Redox Potential and Seasonal Porewater Biogeochemistry of Three Mountain Wetlands in Southeastern Kentucky, USA

Abstract

Redox potentials (Eh) were monitored bimonthly and porewater chemistry was analyzed seasonally at three slightly-acidic, high-elevation Kentucky wetlands that differed in hydrology, parent materials, and vegetation. At all sites, Eh values were below 300 mV, which indicated that reducing conditions persisted within the upper 90 cm and fluctuated mainly within the range of iron and sulfate reduction. Significant relationships of Eh values with depth were observed only at the Martins Fork wetland, where precipitation was the primary water source.
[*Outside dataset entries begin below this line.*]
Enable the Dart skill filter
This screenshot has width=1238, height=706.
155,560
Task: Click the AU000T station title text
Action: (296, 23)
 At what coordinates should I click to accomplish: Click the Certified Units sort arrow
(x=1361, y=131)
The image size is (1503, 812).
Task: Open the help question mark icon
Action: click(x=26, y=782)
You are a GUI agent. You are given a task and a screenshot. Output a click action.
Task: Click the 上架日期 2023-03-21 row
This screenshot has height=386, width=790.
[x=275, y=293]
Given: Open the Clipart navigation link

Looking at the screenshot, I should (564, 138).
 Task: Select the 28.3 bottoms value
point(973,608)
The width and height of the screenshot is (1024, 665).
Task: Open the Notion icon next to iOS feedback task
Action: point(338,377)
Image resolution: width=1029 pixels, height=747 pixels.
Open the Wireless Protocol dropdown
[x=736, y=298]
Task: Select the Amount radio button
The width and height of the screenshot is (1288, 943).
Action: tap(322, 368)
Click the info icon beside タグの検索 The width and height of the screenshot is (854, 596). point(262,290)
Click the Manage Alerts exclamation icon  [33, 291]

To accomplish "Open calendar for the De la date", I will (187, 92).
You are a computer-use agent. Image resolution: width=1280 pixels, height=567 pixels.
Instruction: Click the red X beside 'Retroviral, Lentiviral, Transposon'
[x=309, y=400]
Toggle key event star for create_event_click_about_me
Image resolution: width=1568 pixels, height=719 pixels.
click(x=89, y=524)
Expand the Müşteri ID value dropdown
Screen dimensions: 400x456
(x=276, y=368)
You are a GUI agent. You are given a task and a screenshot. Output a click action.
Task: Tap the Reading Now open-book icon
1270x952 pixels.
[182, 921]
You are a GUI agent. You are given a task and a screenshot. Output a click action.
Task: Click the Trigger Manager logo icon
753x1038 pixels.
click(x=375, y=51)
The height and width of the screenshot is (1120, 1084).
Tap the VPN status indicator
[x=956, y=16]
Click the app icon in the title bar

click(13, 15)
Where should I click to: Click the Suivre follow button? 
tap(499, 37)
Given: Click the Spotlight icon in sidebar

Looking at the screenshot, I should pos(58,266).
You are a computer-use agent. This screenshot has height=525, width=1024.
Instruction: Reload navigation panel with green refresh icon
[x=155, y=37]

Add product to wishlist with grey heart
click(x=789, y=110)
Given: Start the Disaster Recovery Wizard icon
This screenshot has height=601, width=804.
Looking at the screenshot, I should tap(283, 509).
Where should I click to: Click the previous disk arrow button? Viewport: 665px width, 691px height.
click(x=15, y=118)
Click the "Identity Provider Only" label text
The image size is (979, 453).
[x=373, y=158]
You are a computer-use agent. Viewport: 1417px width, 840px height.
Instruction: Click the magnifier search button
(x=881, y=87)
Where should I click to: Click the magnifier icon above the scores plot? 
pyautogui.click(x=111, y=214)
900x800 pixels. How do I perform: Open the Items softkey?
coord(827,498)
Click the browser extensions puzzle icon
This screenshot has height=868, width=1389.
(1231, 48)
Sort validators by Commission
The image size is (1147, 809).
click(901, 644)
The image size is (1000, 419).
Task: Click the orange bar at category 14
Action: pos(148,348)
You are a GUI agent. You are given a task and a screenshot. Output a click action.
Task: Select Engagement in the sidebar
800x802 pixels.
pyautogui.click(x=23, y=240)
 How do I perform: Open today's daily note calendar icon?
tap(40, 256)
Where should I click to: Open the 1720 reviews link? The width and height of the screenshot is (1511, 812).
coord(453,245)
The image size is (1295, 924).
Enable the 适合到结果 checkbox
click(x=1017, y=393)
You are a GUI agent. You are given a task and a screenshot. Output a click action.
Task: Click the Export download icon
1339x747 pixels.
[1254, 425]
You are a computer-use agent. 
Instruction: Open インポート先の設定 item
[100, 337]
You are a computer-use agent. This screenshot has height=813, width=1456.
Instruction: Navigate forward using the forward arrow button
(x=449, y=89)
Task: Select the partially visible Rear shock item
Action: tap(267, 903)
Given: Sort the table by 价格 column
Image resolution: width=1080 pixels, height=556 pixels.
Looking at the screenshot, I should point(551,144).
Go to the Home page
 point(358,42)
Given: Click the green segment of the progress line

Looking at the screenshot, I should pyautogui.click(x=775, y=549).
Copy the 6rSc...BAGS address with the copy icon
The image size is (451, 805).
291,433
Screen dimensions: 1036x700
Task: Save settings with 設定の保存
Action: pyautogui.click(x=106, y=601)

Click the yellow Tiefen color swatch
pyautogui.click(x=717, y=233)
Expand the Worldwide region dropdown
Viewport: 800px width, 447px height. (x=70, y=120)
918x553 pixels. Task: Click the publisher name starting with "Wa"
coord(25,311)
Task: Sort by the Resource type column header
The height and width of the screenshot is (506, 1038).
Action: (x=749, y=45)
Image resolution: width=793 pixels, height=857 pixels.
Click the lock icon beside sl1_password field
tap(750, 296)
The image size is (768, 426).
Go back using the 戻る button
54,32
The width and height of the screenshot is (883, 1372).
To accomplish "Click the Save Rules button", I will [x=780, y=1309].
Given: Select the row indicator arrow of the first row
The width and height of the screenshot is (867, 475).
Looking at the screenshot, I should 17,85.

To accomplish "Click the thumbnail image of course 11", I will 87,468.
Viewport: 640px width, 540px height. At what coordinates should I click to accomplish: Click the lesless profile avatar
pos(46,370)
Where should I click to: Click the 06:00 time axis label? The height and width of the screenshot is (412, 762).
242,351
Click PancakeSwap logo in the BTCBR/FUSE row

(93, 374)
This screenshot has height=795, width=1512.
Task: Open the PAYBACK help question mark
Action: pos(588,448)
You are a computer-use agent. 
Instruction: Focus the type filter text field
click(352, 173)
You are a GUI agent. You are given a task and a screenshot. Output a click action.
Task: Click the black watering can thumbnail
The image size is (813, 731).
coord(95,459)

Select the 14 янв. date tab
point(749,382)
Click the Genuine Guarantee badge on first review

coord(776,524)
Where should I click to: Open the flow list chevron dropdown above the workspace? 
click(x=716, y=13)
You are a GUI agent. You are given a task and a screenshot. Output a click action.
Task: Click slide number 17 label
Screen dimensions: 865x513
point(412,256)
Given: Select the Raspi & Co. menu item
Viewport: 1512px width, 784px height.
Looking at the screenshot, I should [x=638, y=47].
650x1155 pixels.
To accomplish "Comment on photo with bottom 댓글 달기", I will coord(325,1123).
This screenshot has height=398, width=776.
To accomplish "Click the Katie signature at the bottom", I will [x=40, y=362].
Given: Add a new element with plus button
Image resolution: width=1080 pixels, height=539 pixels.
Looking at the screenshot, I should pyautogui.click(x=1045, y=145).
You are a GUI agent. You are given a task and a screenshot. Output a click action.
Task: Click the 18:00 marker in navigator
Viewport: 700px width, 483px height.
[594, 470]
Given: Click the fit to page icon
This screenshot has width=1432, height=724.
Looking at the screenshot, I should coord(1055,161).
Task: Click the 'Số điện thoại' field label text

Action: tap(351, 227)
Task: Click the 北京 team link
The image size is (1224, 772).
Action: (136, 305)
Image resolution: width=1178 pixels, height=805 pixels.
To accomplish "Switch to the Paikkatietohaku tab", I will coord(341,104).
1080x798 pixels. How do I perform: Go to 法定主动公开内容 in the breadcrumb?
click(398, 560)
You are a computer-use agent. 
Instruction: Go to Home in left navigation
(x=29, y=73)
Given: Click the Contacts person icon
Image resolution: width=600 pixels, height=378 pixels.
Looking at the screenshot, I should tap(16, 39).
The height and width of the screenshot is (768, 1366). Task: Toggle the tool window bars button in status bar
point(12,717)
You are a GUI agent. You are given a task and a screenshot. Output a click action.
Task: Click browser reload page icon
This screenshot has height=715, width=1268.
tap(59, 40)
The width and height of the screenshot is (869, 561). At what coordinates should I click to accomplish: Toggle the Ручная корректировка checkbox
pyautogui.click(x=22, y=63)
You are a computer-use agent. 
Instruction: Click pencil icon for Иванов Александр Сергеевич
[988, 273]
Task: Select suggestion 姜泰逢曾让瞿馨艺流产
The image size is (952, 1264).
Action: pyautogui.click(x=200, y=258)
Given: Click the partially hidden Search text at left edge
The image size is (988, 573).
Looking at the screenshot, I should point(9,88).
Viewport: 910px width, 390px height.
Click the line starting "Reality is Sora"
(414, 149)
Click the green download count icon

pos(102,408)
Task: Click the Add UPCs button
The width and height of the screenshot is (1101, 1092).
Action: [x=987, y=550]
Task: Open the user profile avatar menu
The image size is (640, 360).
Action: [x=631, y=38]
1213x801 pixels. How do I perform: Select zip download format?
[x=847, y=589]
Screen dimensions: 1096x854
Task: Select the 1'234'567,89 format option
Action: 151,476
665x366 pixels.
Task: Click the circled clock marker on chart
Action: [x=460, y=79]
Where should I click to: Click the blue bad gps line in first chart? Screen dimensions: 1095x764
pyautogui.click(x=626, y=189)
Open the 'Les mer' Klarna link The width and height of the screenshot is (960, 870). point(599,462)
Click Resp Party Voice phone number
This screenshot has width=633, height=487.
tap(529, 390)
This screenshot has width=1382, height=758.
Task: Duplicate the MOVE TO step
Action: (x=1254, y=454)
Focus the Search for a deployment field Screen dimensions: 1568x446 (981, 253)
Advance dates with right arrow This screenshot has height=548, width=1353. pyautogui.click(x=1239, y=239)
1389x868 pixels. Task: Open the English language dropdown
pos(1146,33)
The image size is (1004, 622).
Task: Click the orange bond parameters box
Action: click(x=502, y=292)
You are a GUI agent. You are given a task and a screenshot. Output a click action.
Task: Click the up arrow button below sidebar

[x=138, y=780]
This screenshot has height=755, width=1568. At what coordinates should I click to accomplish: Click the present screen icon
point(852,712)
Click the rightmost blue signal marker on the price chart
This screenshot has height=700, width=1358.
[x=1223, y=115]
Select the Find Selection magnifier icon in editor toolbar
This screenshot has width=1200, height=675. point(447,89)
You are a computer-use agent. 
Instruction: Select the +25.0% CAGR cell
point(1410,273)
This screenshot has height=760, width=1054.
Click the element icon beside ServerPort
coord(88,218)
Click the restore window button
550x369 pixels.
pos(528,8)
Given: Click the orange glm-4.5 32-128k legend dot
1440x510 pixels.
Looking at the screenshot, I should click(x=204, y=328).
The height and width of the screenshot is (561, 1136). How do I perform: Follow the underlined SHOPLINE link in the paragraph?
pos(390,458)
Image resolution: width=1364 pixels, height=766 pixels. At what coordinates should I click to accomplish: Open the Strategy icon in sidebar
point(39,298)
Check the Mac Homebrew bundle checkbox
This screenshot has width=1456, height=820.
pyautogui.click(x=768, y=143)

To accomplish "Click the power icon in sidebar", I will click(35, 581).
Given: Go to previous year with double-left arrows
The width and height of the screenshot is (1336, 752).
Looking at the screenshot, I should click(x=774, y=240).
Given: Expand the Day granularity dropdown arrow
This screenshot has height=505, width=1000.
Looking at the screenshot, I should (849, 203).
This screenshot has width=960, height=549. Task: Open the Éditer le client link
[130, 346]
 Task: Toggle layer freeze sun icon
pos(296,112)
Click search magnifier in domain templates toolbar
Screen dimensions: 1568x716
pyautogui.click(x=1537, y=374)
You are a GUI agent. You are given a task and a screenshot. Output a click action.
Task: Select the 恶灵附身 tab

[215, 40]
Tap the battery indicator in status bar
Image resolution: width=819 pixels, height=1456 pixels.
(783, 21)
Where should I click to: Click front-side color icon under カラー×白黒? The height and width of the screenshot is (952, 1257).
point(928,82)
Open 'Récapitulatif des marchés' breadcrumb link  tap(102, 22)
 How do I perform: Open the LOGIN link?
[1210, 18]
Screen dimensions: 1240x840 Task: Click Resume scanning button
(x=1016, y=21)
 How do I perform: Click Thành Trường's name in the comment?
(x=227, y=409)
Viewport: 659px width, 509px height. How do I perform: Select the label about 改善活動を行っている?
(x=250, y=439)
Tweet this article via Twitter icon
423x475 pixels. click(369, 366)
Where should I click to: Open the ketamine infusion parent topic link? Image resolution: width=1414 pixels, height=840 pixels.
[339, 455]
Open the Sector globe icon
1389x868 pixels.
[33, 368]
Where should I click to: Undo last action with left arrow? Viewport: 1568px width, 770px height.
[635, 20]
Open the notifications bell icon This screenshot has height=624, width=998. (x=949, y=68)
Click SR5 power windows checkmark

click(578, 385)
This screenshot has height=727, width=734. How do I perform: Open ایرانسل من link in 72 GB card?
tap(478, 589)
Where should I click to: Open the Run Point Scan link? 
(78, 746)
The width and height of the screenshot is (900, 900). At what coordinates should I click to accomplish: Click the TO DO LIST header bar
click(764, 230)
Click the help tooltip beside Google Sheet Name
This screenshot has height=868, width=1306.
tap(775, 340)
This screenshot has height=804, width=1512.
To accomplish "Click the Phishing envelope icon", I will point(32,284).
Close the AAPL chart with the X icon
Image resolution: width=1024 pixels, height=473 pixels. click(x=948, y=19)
The strongest and most stable reducing conditions, observed at the Kentenia site, reflected consistently high water levels, which were sustained by ground water. The third wetland (Four Level) was distinguished by irregular Eh fluctuations coinciding with strong seasonal ground-water upwelling. Although Fe3+ and SO4 2− were the primary terminal electron acceptors in all wetlands, porewater chemistry also varied significantly by season and soil depth in response to piezometric water level fluctuations. Additional factors that influenced porewater chemistry included: (1) the presence of limestone parent materials that affected porewater pH, Ca2+, and Mg2+; and (2) the prevalence of sphagnum moss or graminoid species that influenced dissolved organic carbon, CO2, and CH4. Results from this study indicated the diverse range and importance of multiple factors in controlling biogeochemical processes and properties in small, high-elevation Appalachian wetlands.